[What to do]: Gather each line of the rows below that contains the word "green", and copy those lines out in full.

[Supplied entries]:
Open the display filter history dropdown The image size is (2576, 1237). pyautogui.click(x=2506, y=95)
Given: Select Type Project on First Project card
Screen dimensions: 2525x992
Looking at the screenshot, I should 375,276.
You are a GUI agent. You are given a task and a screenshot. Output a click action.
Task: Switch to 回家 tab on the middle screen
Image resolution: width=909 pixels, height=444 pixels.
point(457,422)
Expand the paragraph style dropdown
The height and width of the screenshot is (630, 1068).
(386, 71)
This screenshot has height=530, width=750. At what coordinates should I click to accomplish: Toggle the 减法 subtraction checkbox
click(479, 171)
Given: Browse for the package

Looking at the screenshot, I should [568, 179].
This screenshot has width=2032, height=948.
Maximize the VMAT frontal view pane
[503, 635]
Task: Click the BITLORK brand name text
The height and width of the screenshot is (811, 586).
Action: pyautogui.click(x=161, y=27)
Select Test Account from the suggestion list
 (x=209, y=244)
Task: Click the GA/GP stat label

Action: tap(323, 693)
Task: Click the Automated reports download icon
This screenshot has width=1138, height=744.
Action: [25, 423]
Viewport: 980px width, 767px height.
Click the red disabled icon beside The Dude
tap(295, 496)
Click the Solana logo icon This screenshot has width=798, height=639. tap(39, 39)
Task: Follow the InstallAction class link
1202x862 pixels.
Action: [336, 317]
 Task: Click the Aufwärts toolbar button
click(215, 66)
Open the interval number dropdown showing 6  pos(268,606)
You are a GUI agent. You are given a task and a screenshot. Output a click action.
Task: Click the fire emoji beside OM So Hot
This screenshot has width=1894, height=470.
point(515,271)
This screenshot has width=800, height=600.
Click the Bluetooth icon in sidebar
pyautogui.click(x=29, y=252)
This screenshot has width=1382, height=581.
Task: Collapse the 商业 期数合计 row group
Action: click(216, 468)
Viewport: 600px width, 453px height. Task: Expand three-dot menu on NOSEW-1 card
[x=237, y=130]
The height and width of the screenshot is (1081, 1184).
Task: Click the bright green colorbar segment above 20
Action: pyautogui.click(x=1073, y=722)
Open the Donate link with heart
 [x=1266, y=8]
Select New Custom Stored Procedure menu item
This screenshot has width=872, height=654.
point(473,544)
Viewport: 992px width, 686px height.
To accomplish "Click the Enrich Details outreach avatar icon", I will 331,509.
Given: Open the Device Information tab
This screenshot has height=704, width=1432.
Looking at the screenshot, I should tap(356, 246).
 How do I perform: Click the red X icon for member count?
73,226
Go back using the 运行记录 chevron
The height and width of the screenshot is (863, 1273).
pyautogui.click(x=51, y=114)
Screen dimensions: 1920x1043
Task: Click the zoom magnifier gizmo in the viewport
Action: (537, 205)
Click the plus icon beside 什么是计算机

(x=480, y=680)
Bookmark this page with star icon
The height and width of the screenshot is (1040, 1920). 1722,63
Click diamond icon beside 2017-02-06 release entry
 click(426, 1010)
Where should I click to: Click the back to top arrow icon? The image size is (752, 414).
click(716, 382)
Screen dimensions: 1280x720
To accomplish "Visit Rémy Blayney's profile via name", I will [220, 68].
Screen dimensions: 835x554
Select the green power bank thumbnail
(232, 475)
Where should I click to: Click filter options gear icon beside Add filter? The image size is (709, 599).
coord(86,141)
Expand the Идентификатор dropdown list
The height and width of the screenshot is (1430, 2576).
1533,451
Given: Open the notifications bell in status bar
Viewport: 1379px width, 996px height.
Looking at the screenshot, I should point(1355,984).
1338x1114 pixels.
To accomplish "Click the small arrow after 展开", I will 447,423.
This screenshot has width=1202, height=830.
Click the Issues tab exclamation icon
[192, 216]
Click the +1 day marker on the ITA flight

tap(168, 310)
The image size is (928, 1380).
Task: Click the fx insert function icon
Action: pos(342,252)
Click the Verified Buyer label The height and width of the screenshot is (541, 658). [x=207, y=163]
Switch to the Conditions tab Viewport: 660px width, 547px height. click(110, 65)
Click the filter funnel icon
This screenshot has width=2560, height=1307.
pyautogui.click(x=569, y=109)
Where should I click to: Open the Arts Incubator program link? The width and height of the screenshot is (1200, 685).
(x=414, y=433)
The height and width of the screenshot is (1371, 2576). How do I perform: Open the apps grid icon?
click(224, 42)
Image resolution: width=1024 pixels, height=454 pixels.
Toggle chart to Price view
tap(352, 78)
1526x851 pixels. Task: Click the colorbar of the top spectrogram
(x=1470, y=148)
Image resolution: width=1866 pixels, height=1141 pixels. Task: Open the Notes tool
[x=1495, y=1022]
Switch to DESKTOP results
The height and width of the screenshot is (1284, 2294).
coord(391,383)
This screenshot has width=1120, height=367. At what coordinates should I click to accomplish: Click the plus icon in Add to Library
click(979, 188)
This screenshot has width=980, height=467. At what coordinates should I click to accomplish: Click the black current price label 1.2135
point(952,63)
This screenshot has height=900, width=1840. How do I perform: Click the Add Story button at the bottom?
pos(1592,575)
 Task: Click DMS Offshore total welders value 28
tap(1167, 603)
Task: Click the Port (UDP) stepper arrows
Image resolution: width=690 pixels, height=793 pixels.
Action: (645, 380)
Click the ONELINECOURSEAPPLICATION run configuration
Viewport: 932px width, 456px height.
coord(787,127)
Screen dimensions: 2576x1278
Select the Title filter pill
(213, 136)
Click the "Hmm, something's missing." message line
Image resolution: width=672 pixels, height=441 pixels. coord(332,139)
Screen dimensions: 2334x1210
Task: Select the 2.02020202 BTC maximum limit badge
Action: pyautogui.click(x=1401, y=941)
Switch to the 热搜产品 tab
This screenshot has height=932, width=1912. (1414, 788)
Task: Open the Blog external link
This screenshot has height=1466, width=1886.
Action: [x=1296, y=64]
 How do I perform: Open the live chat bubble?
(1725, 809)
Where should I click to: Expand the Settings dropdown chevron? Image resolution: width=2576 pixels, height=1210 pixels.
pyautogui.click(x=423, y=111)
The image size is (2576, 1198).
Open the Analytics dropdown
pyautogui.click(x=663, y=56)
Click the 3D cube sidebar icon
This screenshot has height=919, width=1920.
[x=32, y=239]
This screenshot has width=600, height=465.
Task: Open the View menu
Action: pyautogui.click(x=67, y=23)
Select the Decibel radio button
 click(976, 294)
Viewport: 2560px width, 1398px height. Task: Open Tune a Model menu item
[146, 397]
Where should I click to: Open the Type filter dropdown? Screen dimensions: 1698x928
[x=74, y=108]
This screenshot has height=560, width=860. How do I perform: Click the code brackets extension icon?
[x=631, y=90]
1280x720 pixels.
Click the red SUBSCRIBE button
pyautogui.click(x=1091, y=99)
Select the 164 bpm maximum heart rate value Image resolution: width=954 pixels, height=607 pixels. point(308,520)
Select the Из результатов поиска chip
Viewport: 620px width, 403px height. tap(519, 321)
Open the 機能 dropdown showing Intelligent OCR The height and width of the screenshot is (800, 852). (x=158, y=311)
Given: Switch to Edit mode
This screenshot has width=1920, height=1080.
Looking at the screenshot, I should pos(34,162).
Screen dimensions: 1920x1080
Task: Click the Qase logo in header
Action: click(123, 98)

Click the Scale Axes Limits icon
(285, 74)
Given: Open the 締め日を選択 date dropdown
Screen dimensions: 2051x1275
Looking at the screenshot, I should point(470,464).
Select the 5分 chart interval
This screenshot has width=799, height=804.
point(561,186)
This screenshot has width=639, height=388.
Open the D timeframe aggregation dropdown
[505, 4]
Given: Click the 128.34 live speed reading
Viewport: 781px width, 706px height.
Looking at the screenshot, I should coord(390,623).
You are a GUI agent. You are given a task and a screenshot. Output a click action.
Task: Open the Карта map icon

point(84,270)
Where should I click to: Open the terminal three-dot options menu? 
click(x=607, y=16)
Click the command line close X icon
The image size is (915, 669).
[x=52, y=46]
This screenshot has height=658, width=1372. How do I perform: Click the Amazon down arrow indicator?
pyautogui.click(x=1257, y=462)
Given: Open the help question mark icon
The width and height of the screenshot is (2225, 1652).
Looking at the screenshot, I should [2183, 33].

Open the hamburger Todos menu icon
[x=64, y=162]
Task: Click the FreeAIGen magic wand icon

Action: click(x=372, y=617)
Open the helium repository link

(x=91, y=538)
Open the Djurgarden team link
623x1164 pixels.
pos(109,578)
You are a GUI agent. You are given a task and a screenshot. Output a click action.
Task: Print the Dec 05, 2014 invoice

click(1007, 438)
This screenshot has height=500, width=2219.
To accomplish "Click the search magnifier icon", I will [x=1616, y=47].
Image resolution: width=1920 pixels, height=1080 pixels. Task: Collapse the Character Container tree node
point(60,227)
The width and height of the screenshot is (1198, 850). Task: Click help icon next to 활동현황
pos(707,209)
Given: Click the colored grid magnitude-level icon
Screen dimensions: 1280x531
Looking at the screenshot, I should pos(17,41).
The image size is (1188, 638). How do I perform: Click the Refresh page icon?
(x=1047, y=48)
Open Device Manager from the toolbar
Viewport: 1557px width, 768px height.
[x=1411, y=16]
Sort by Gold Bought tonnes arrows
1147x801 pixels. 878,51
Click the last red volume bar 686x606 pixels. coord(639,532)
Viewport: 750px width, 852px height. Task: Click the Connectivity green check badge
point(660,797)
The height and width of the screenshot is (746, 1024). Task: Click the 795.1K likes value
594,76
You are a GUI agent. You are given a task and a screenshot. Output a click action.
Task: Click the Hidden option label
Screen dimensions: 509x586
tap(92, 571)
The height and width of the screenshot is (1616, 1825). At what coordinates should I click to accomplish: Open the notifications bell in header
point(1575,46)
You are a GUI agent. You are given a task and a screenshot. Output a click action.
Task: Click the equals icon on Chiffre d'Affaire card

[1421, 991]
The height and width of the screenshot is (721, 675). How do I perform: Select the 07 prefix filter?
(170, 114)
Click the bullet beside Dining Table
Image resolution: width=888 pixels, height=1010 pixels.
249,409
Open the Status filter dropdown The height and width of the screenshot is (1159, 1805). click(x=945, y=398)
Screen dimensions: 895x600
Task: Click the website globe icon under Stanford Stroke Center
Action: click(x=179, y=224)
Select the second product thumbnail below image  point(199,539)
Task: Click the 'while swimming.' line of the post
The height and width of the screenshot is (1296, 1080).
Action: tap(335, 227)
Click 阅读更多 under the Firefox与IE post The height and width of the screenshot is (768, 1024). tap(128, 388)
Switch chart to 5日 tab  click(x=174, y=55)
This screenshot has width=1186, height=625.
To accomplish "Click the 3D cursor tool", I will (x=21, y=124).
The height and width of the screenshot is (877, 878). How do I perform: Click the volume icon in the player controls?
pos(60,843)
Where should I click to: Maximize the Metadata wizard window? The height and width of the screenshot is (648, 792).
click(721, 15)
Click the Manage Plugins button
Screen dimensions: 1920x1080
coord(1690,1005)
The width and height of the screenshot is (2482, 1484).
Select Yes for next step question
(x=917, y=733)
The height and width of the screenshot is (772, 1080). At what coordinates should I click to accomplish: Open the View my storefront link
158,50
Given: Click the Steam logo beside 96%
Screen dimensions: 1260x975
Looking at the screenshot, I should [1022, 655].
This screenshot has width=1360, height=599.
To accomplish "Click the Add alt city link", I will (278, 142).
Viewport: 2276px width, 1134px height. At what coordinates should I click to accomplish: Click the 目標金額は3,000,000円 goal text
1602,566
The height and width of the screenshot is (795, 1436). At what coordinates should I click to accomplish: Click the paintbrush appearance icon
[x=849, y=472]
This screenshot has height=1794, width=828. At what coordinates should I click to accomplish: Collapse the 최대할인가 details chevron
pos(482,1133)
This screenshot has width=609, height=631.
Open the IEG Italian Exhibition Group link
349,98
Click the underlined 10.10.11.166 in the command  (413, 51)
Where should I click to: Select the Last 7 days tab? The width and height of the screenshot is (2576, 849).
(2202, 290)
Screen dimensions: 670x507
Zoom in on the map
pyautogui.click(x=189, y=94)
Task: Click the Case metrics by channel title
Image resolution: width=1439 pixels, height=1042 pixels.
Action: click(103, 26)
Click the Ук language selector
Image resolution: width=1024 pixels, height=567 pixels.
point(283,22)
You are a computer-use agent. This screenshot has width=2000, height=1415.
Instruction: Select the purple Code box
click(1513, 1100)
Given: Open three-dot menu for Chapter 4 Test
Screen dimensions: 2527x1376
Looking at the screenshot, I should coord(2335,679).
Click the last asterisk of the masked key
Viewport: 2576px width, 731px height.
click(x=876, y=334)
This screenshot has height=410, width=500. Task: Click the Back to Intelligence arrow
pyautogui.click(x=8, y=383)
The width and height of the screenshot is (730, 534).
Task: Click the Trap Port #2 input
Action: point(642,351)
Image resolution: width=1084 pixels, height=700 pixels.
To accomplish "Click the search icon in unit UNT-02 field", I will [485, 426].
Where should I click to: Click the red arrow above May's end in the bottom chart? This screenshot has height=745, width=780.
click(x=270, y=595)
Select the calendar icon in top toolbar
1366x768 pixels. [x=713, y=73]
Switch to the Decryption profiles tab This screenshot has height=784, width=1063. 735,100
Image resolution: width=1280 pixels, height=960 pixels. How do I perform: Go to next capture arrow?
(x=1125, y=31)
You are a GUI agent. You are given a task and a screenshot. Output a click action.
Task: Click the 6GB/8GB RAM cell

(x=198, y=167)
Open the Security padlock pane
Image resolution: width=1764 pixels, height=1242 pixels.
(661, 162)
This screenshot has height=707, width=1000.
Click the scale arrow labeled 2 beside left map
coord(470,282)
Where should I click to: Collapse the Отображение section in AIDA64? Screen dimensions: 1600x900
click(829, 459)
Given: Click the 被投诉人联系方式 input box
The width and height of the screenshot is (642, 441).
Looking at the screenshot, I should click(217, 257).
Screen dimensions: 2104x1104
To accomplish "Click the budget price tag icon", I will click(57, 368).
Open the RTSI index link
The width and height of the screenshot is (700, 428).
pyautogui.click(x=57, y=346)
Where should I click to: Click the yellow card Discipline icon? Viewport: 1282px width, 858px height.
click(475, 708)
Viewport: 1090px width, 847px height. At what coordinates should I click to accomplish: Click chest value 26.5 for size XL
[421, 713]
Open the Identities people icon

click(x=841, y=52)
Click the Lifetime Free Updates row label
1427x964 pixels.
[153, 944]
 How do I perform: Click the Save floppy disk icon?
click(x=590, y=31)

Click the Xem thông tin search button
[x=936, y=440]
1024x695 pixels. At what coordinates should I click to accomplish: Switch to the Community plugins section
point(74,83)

[Reply]:
Task: Click the bright green colorbar segment above 20
Select the green power bank thumbnail
Viewport: 750px width, 852px height. Task: Click the Connectivity green check badge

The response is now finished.